Дол Заповедный | страница 32



— А нам все едино, — спокойно поглядел Ворон в глаза хозяину, — что вчера, что сегодня.

— Не сердись, — сказал Ждан Медведь, — знаю, путь у вас был трудный. Хорошо, что теперь здесь. Иона говорил, — разное у вас позади, из разных мест человеки…

Тут Ворон и спросил:

— А ты сам, хозяин, откуда человек?

— А я отовсюду человек. Я, Ворон, везде был. И сюда пришел.

— Тоже бежал? Тоже искал?

— Истомился… Истомился я, Ворон.

— От чего истомился? От душегубства?

Ждан Медведь криво усмехнулся:

— Не шевели этого. Что ты про это знать можешь?

— Не знаю.

— Веришь, Ворон, что человека иной раз на душегубство толкнуть можно насильно?

— Верю. Выпей еще своего отвару, хозяин. Выпей. И не кричи.
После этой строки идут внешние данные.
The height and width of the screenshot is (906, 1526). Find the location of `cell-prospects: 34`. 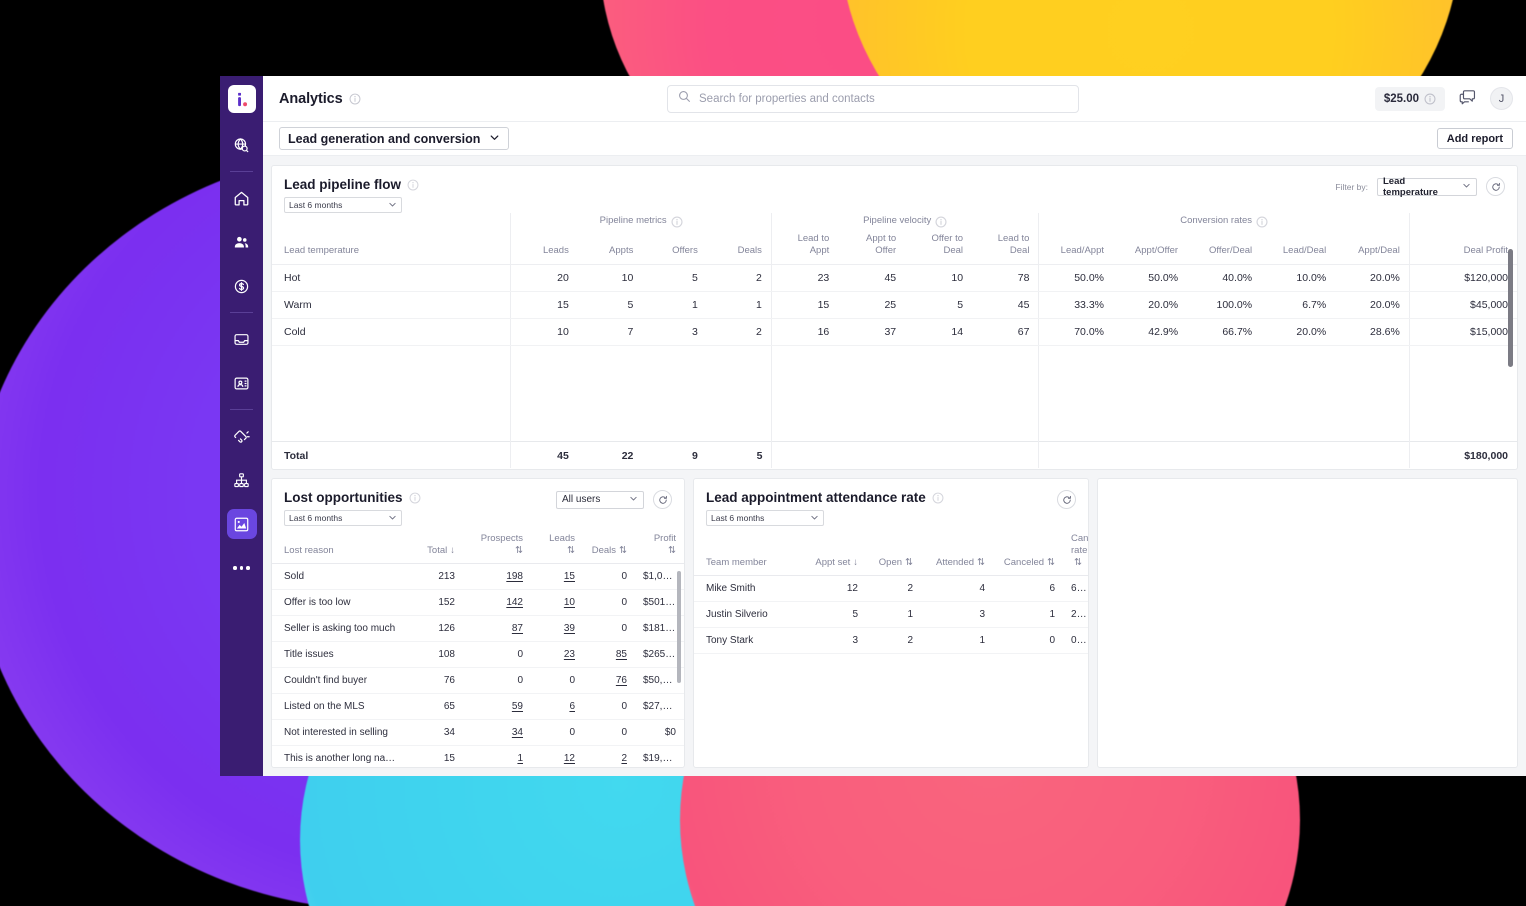

cell-prospects: 34 is located at coordinates (497, 732).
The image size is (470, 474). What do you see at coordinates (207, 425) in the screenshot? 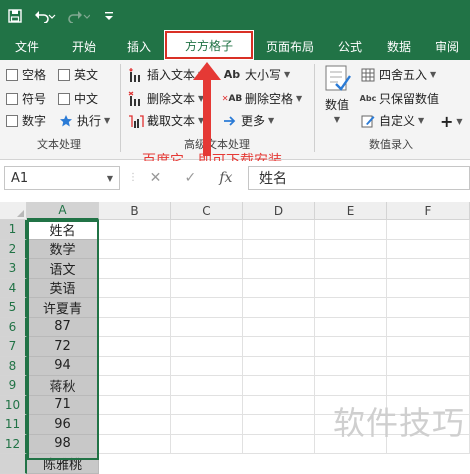
I see `cell-c11` at bounding box center [207, 425].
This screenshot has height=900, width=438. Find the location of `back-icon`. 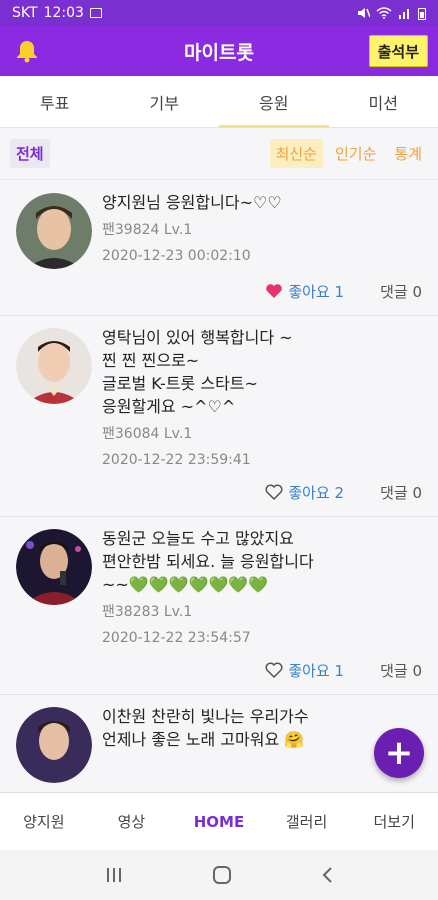

back-icon is located at coordinates (327, 875).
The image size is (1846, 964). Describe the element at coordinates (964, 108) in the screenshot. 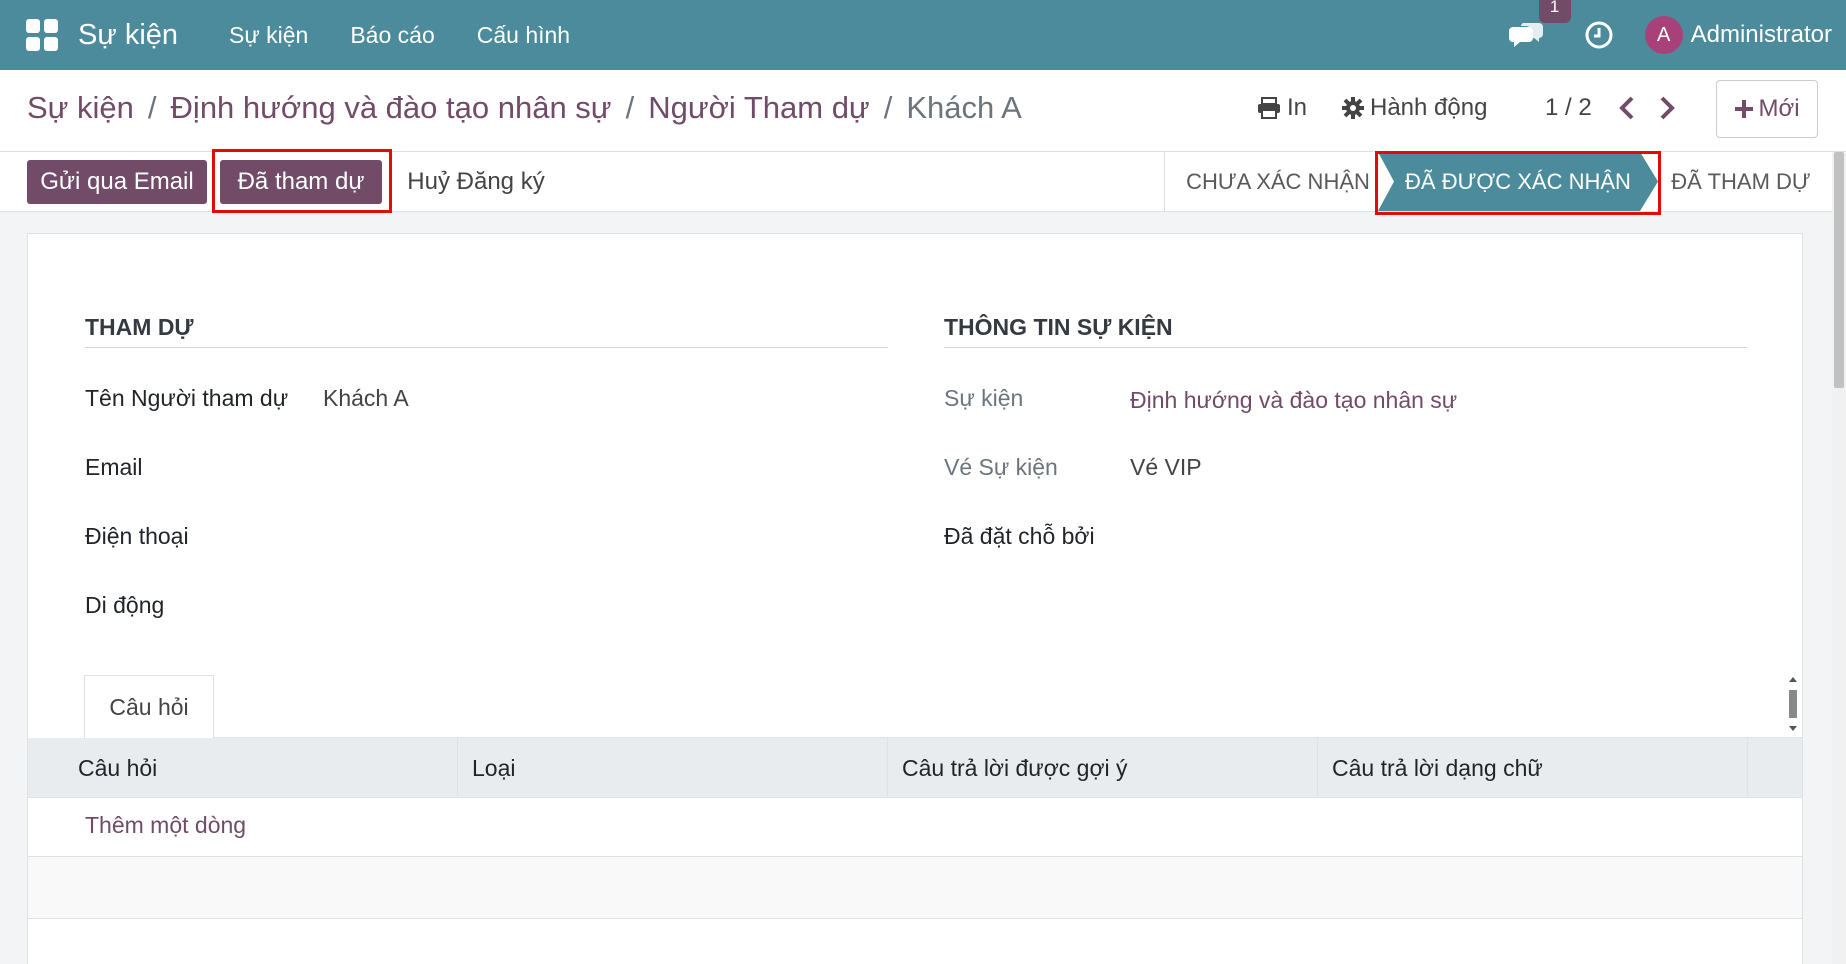

I see `breadcrumb-current: Khách A` at that location.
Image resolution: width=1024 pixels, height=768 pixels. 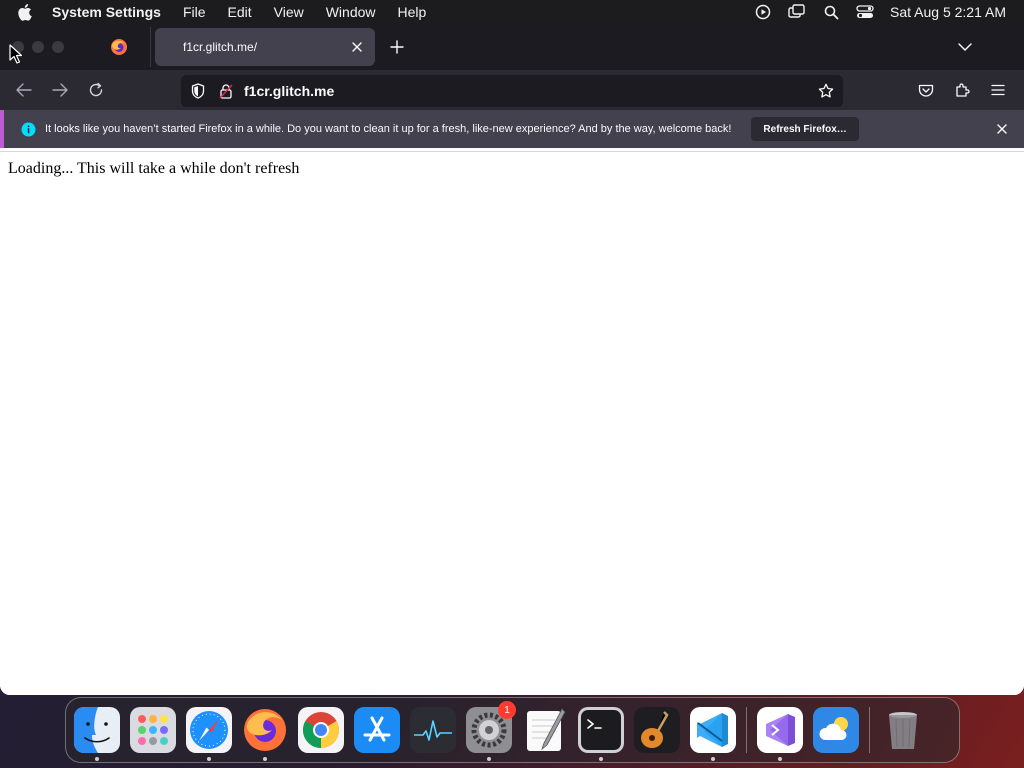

— В какую пору и покричать. А то молчи. И под Казанью я бился, и под Астраханью, и в монастырях был тихих, и в лесах темных. И в ватаге ходил у Ермака Тимофеевича на Волге. И ту ватагу оставил…

— А с чего?

— Шалили. А Москва, дело известное, за те шалости когда и гладит, а когда и скребет. Не разберешь. Раз ногайского языка взяли, отослали с казаком к царю. И что ты скажешь! Языку на Москве руки развязали, казаку голову отрубили на глазах у того же у ногайского татарина. Знатен ногаец оказался, не надо было его в полон брать, царя с ногайской ордой ссорить. Не в масть ударили. А попробуй ее угадай — масть. Отряс я прах и ушел. И не жалею. Ермак-то Тимофеевич, слышно, Сибирь воевать ходил…

— А ты б не хотел Сибирь воевать?

— Нет, Ворон, нет. Землица мужикам нужна, кто этого не знает. Да земли новые сохой добывать нужно, не мечом. Пришел, сел на землю — паши, сей. Ворог придет — берись за меч, отбивайся. А первый — не смей.
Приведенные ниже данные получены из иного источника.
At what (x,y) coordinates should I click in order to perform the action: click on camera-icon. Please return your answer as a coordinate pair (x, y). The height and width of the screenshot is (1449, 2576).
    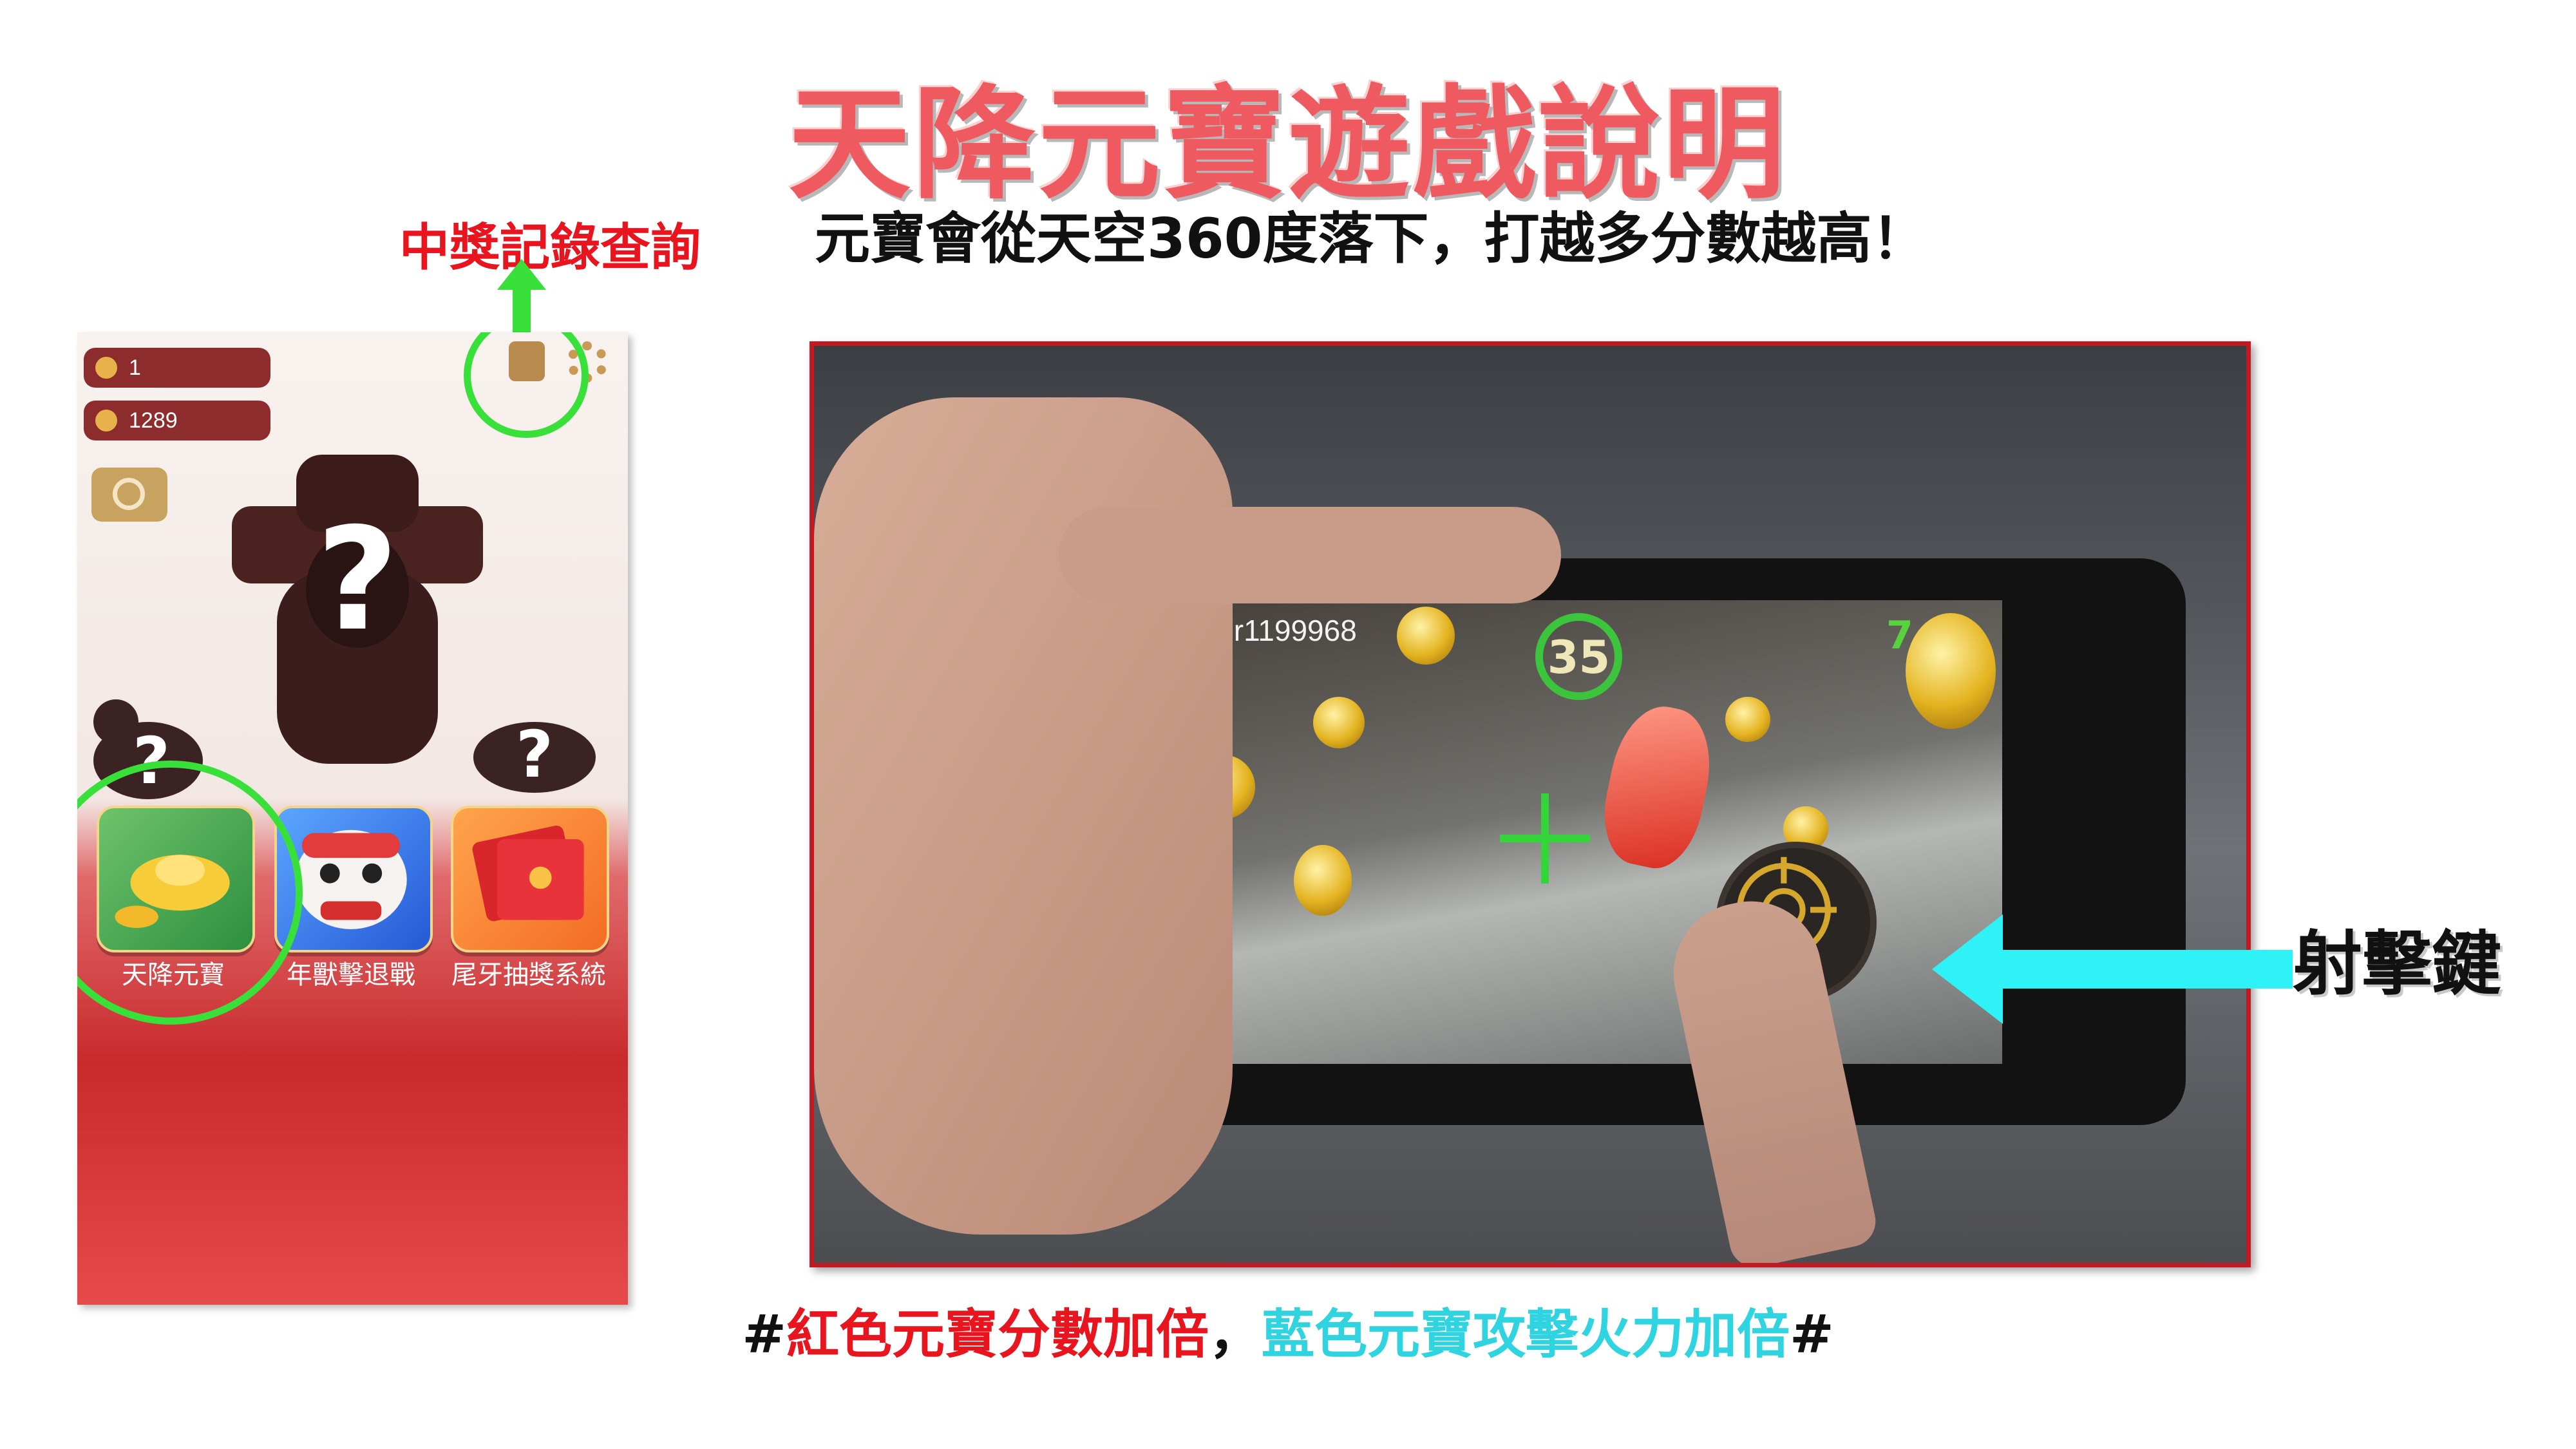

— Добро, Ждан Медведь. Ермака Тимофеевича, стало быть, ты знаешь. А Кудеяра видел?

— Это какого Кудеяра? С большой дороги добытчика?

— Да.

— Имя его, конечно, слышал. А свидеться не пришлось. Да про Кудеяра многое говорят. Про него и про клады его, что заговорены и закляты, и не взять их никакой силой.

— А ты откуда это знаешь? — Ворон так и впился глазами в хозяина.
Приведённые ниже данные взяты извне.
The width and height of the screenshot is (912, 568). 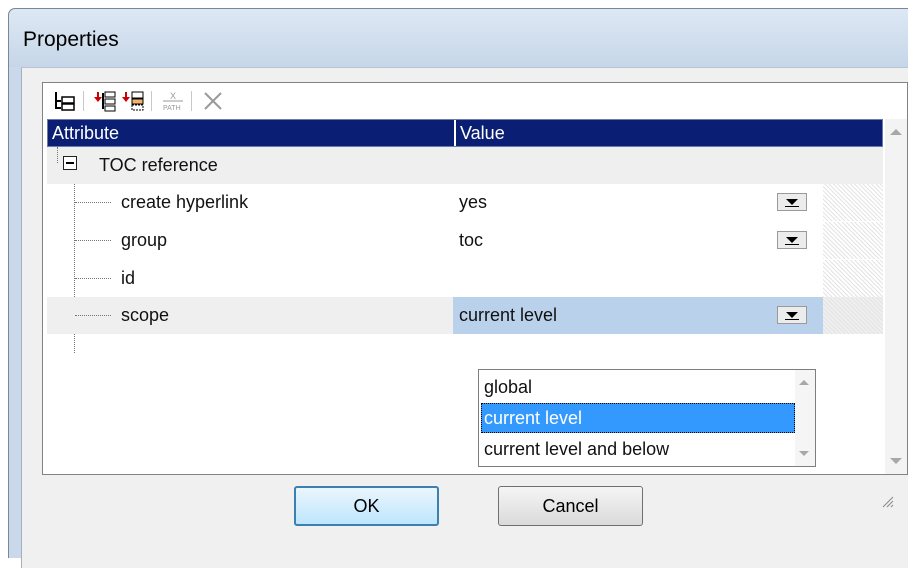 I want to click on collapse-icon, so click(x=70, y=163).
— От знающих людей знаю, что сами у того клада были и ушли ни с чем.

— Вот как!

— Да. Желаешь послушать?

— Желаю.

— У края леса, где Кудеяр стан свой держал, на реке Угре, деревня есть. С той деревни три мужика раз в пасхальную ночь пошли в чащу. Стан разбойничий к тому времени давно уж запустел, никого в нем не было, одни развалины, вал, пещера каменная. Ночь темная была, но дошли. У самого вала уж оказались. Вдруг оттуда на них высокий старик с пылающей головней вылез, в белой рубахе до пят, кудлатый, встрепанный, а сам босой. Глаза дикие. Усмехнулся зло. Посмотрел на них, говорит: что ж это вы, мужики-невежи, без всякого яичка в такую ночь пожаловали? Прогнал. Но мужики упорные были. Через год, опять на пасху, опять ночью туда же отправились. С яичком. И опять дошли, и уж через вал перелезли, да у пещеры медведь оказался — цепью прикован. Великан медведь — одна башка с котел на цельную артель. Как он на задние лапы встал, как заревел — в беспамятстве мужики от страха сбежали без оглядки. Ладно. И в третий раз, через год, на светлое христово воскресенье, ночью опять пошли. Запаслись хорошо — и свяченое яичко взяли, и рогатину — на медведя. Но не тут-то было. Еще только к валу подходить стали — вихрь по лесу пошел — все загудело, кусты к земле пригнулись, а меж деревьями верховые замелькали, с посвистом. Обомлели мужики. А тут на них опять тот старик, теперь уже на коне, выскакал, а в руке — пудовый кистень, так и водит им, так и размахивает. Еле ноги унесли. И с того, третьего раза, — закаялись ходить, клад Кудеяров искать.